The significance of organizational decisions on engineering efficiency
The systems that people work in and the interactions with people may account for 90 or 95 percent of performance.
- W. Edwards Deming
Regardless of where you look in life, there are systems that are managing just about everything. Some of those systems have been well thought out while others just seem to happen naturally. Everything from standing in line at the grocery store, getting your dry cleaning done, or how software is developed.
In a lot of these areas, its easy to see the waste and friction but is a bit weird how we miss so much when it comes to the way we do things. Some of these can be annoying, such as waiting for 20 minutes in the check out line. In the software delivery lifecycle, that 20 minute wait might have hundreds of times a month and cost thousands of hours of wait time.
In the SDLC, how is it that we see some things but completely miss others? I think a lot of it has to do with how organizations are setup and the way they interact with one another.
If you are really interested in improving engineering efficiencies, develop productivity, or developer experience, then you will need to understand these four key areas, their interaction patterns, and unique challenges.
In this article, we are going to dig some examples Organizational waste and friction and how to think about resolving them. Make sure to subscribe so you can get the follow up articles where we break down the rest.
Organization / Org. Unit
Decisions made at this level can have significant impact across every aspect of software delivery, though they don’t seem to be scrutinized as much as you might expect.
A great examples of this could be agile methodologies, funding and prioritization, or security processes. These are the biggest rocks to move but can have the biggest impact and should be the focus of senior leadership.
Lets dig into a few examples and the impact it might have on an organizations overall efficiency.
Using the wrong planning methodology
I absolutely hate this framework and just about everything that it stands for, if I am going to be honest. Lets look at the four key values in the agile manifesto.

INPUT DATA |
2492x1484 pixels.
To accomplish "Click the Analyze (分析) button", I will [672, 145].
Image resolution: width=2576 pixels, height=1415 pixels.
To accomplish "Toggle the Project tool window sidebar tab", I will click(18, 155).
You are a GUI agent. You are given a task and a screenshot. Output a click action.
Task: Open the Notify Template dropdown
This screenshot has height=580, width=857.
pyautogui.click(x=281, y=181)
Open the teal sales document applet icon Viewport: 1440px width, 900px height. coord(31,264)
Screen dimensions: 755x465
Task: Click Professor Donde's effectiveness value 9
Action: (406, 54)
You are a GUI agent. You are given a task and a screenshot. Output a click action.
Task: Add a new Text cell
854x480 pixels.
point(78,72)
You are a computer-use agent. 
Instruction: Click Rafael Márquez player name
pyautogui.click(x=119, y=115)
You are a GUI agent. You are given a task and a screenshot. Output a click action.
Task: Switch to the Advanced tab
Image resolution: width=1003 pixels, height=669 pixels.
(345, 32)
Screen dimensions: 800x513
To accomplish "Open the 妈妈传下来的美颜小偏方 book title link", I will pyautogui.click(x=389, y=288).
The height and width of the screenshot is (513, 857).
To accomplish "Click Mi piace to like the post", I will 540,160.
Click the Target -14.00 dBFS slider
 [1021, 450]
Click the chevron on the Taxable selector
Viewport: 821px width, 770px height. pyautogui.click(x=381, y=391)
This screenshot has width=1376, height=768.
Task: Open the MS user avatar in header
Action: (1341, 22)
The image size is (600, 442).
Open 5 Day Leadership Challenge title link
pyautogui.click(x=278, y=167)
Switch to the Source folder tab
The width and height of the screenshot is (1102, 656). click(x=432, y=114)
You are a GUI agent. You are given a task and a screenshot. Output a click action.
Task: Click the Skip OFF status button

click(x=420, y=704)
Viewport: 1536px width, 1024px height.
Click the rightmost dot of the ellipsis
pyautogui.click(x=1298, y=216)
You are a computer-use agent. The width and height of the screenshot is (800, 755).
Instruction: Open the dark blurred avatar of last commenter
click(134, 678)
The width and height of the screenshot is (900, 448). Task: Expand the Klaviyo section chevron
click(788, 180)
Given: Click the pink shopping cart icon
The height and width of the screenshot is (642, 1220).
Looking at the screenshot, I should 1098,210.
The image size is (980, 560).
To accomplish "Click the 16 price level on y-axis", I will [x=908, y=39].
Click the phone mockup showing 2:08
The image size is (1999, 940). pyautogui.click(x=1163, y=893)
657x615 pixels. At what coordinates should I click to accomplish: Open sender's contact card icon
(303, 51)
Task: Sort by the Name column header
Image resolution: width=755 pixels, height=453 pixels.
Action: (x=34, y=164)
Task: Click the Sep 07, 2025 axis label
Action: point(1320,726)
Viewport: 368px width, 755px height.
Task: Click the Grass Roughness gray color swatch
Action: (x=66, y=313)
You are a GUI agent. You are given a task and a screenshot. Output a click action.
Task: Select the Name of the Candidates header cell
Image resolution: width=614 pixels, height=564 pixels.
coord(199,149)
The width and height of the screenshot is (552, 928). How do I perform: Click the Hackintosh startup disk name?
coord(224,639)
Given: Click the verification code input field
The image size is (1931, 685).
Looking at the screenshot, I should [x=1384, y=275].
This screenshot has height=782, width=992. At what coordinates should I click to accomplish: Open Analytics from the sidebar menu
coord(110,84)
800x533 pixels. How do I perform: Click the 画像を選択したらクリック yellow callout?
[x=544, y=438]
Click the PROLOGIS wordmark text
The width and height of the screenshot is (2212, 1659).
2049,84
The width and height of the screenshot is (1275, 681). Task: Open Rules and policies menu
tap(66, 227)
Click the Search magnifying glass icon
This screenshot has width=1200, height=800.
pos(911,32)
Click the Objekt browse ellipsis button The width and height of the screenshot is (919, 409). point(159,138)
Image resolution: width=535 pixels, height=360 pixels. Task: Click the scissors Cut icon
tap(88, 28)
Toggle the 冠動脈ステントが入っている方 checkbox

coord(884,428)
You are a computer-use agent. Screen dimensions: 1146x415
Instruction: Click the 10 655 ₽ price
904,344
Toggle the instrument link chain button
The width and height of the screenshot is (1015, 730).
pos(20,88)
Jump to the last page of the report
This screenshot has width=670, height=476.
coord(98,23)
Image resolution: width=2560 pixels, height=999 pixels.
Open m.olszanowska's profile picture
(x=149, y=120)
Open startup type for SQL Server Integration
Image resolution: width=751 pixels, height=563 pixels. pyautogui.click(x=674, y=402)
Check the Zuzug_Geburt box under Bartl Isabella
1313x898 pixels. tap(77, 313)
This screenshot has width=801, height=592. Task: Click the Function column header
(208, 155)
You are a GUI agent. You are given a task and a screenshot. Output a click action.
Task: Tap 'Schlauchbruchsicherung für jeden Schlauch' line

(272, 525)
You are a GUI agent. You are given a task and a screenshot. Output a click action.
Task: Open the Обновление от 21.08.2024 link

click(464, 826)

REQUIREMENTS |
1 – Please rewrite the paragraph of the engineering efficiency article that begins "A great examples of this" as a shorter version that keeps its main facts.
2 – Locate each line of the listing that contains the word "size", and copy those lines out.

SOLUTIONS TO EACH TASK |
1 – Examples of organization-level decisions include agile methodologies, funding and prioritization, and security processes. These are the hardest to change but can have the biggest impact, so senior leadership should focus on them.

2 –
The image size is (600, 442).
The image size is (980, 560).
The image size is (1999, 940). pyautogui.click(x=1163, y=893)
The image size is (1931, 685).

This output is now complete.